OASIS Faq
THE TIMES
3rd March 1999
- "Oasis To Pay Sacked Drummer £600,000"
- by Joanna Bale
- Alongside the article in colour a picture of Tony with arms aloft outside the High Court in Strand, London
- [View here]
- picture by Adrian Sherratt
- Fear of huge fees forced musician to drop £18m claim and settle out of court.
- The drummer sacked by Oasis as the group achieved success in 1995 won a £600,000 settlement yesterday. Tony McCarroll, who lost his place in the band after a fight in a Paris bar with Liam Gallagher, the lead singer, had sought up to £18 million, but legal sources said that he accepted the much smaller offer under the pressure of mounting legal fees. His lawyers negotiated the deal minutes before the case was due to be heard in the High Court.
- The trial attracted hundreds of fans who packed the public gallery of Court 17 in the hope of hearing Liam and his brother Noel, who are notorious for their liberal use of expletives, giving evidence. Lawyers on both sides were said to be taking bets on who would say the "f-word" first. By 10.30am, the diminutive Mr McCarroll, in a grey suit, had taken his place at the front of the court, but there was no sign of the brothers Gallagher and it became clear that negotiations were going on behind the scenes.

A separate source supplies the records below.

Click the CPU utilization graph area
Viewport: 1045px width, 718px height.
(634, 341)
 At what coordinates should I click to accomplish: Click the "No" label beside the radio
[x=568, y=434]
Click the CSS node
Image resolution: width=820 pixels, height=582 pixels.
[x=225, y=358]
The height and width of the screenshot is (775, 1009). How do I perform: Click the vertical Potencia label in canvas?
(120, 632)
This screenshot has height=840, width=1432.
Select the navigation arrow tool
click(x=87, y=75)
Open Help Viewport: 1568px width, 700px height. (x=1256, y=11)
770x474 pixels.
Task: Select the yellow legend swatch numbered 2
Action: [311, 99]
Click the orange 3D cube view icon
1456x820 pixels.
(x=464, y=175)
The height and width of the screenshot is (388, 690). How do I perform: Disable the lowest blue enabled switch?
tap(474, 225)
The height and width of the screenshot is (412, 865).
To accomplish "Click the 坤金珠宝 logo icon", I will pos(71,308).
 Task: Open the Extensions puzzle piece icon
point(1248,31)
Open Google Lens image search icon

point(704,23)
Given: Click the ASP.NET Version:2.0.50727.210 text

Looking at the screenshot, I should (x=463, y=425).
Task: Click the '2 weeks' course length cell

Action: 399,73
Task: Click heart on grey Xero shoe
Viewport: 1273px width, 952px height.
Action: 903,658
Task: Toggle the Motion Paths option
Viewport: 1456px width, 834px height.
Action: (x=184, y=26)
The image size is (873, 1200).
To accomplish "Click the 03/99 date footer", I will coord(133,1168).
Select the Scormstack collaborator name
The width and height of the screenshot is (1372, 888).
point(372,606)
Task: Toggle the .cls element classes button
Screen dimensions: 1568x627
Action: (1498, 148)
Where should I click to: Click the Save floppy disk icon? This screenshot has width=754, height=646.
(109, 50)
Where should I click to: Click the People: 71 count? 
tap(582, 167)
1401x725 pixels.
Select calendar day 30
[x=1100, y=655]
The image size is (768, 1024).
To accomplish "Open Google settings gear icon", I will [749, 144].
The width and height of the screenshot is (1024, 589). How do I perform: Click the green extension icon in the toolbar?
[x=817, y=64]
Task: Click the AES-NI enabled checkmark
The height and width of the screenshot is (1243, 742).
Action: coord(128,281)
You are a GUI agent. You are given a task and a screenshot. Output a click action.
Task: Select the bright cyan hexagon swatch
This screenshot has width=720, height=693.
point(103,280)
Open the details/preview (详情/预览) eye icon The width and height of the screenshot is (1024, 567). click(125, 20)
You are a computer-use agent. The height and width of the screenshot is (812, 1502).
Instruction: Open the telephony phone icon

- Shortly before 11am, Mr Justice Rattee appeared and was told by Jonathan Rayner James, QC, for Mr McCarroll: "The parties have come to terms and that will resolve all matters between the parties." The settlement will go before the judge for approval today.
- Mr McCarroll had claimed that he had a five-album contract with the band, and had been "unlawfully expelled from the partnership". He had sought a one-off payment of 20 per cent of the band's annual royalties. Such a settlement would have been worth between £10 million and 18 million. As well as the Gallaghers, he was suing two other members of the band, Paul McGuigan and Paul "Bonehead" Arthurs, who was arrested last week after allegedly being drunk and abusive at a party for the opening of Tommy Hilfiger's new London fashion store. Neither was in court. After the hearing, Mr McCarroll said: "I'm glad it is all over." Asked if he had made up with his former colleagues, he said: "No. I don't talk to them any more." He then left with friends, saying that he wanted to celebrate.
- Mr McCarroll, 27, played on the band's critically acclaimed debut album, Definitely Maybe, and on Some Might Say, the Number One single from the second album, (What's the Story) Morning Glory?, before being sacked over the telephone.
- Oasis, led by the guitarist and songwriter Noel Gallagher, said that Mr McCarroll had shown no interest in improving his allegedly poor drumming. Before Mr McCarroll's departure, Liam told a magazine that the band's ambition was to "find a new drummer".
- When Mr McCarroll's place was taken by Alan White, he enlisted the services of the music industry solicitor Jens Hills. Mr Hills, who in 1995 secured £2 million for Pete Best, the drummer sacked by the Beatles before they became famous, yesterday declined to comment on the settlement.
- Mr McCarroll's fight with Liam Gallagher in Paris was the culmination of months of bullying by the brothers, according to Ian Robertson, Oasis's former road manager. He said last night that Noel Gallagher was so dissatisfied with Mr McCarroll's drumming that the Oasis songwriter played the drums himself on parts of the debut album: "Tony just wasn't doing it in the way Noel wanted it to be done." He said he deserved the cash. "He might have become the drummer they wanted him to be. His straightforward style was a large part of the appeal of the early singles."
- Mr McCarroll, who now works at rehearsal studios in Manchester and teaches drumming, is one of a long line of musicians, including Robbie Williams, The Smiths and Spandau Ballet, whose financial battles have taken them to the High Court.